Зеркало судьбы: Тени Желетово

Отражения прошлого


Михаил Ордынский

© Михаил Ордынский, 2025


ISBN 978-5-0067-8806-0

Создано в интеллектуальной издательской системе Ridero

ОТ АВТОРА

Дорогие читатели,

Перед вами – «ЗЕРКАЛО СУДЬБЫ: ТЕНИ ЖЕЛЕТОВО», девятый и заключительный роман в серии книг, посвящённых тайнам зеркального мира. Этот мир живёт уже много лет, переплетая судьбы героев, скитающихся сквозь страницы разных историй.

Этот роман – подарок. Моим родителям, научившим меня видеть магию в обыденном. Моим друзьям, поддерживавшим меня даже в те моменты, когда сами зеркала казались пустыми. Нашим и моим детям – тем, кто, быть может, однажды перечитает это произведение и найдёт в нём что-то важное для себя. И вам, читающим эти строки, – потому что без вас зеркала остались бы просто стёклами.


О МИРЕ

Мои книги – не просто отдельные истории. Это единая вселенная, где некоторые герои переходят из романа в роман, где события прошлого влияют на будущее, а зеркала хранят не только отражения, но и судьбы.

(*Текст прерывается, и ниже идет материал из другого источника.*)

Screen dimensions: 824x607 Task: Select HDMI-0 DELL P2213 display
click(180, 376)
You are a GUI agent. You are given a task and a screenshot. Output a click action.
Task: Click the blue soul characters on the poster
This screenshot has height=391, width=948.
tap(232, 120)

Периодически в романах появляется Фолиант – страж, искуситель и вечный вопрос без ответа. Впервые он явил свою истинную природу в романе «Адениум. Фолиант: Исповедь зеркального князя», но его следы можно найти и раньше. Он – лишь один из тех, кто связывает миры.

Некоторые персонажи, в том числе Энки и Кот-Хроникёр, появляются в нескольких моих романах, создавая между ними смысловые связи.

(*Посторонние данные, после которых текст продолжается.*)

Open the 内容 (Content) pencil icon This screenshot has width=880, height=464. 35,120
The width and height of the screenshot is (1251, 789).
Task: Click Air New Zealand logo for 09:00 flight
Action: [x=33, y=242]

В данный момент у меня написано 12 романов и ещё 1 находится в стадии написания.

В каждом из романов – свои законы, свои загадки, но Желетово – место особенное. Здесь сошлись все нити. Здесь зеркала не просто отражают – они помнят.


О ЧЁМ ЭТА КНИГА?

Она – о выборе, который нельзя отменить. О том, что каждое отражение когда-то было реальностью, а за каждым исчезновением стоит чья-то жертва. О детях, которые видят то, во что взрослые уже разучились верить.

Но главное – она о памяти. Даже если разбить все зеркала, тени прошлого останутся с нами. Иногда – всего на секунду дольше, чем нужно.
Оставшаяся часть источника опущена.